In 1956, Naomi swam the fastest time of any 12-year-old girl in the country in the butterfly, her specialty. “In four years,” a sportswriter reported in the Newport paper, “Pembroke County will not just be pulling for the red, white and blue in the Olympic Games. We'll be pulling for one of our own, Naomi Jane Crowder.”

Naomi's success, though, seemed to irritate Henry.

He badgered Ruth to have Naomi's last name changed to Flood, but Ruth said that was up to Naomi, who would prefer to remain Naomi Jane Crowder.

“Doesn't she want me to make her an honest woman, too?” he asked Ruth one morning after the children had gone to school, on a rare day when she didn't have to open the grill herself.

“There aren't anything except honest women in this house,” Ruth told him.

“Then tell me about Randall Phelps,” he'd thrown back at her.

He seemed to enjoy quizzing her in front of the children, especially Naomi, who still occasionally asked about her father.

Ruth was adept at preserving the integrity of the sacred family lie, although she knew the best policy was to say nothing at all. She worried more about Charlotte or Jane giving it away.

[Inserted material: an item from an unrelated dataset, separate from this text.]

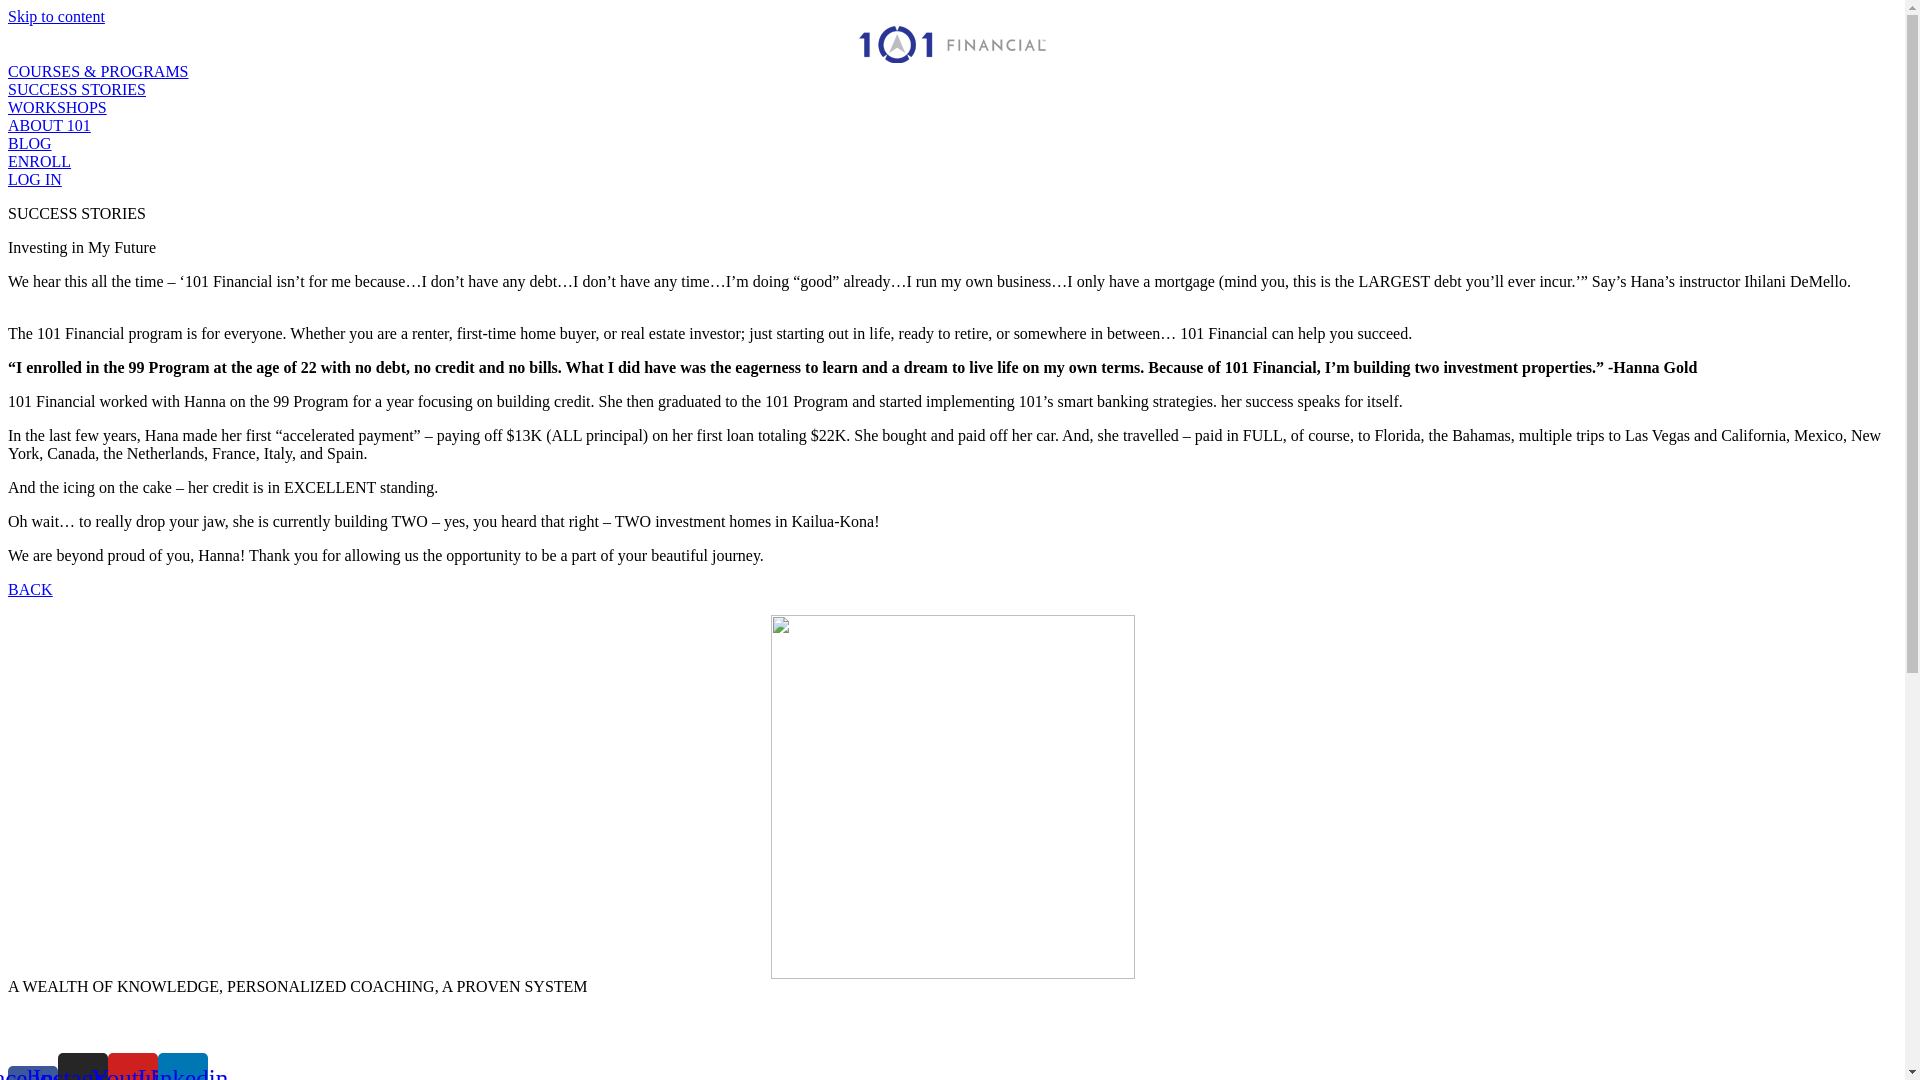 The image size is (1920, 1080). Describe the element at coordinates (97, 70) in the screenshot. I see `'COURSES & PROGRAMS'` at that location.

But one evening, when Naomi was hounding her for information, at the end of a long day when Ruth's nerves were a little more frayed than usual, she slipped. Worse, she slipped within earshot of Henry. Ruth told Naomi that her father had dark hair, like hers. She was exhausted, she wrote to Harry later, and she just wanted to get Naomi off this tiresome subject. She thought that she had told the lie long enough that it came automatically, that the truth would never slip past her by accident.

Henry looked at Ruth for a couple of long seconds and then walked off, smiling a little. Randall Phelps, he knew, had yellow hair.

That night in bed, Ruth expected to be interrogated. Instead, Henry Flood just lay there. Ruth was afraid to go to sleep until she could hear her husband snoring.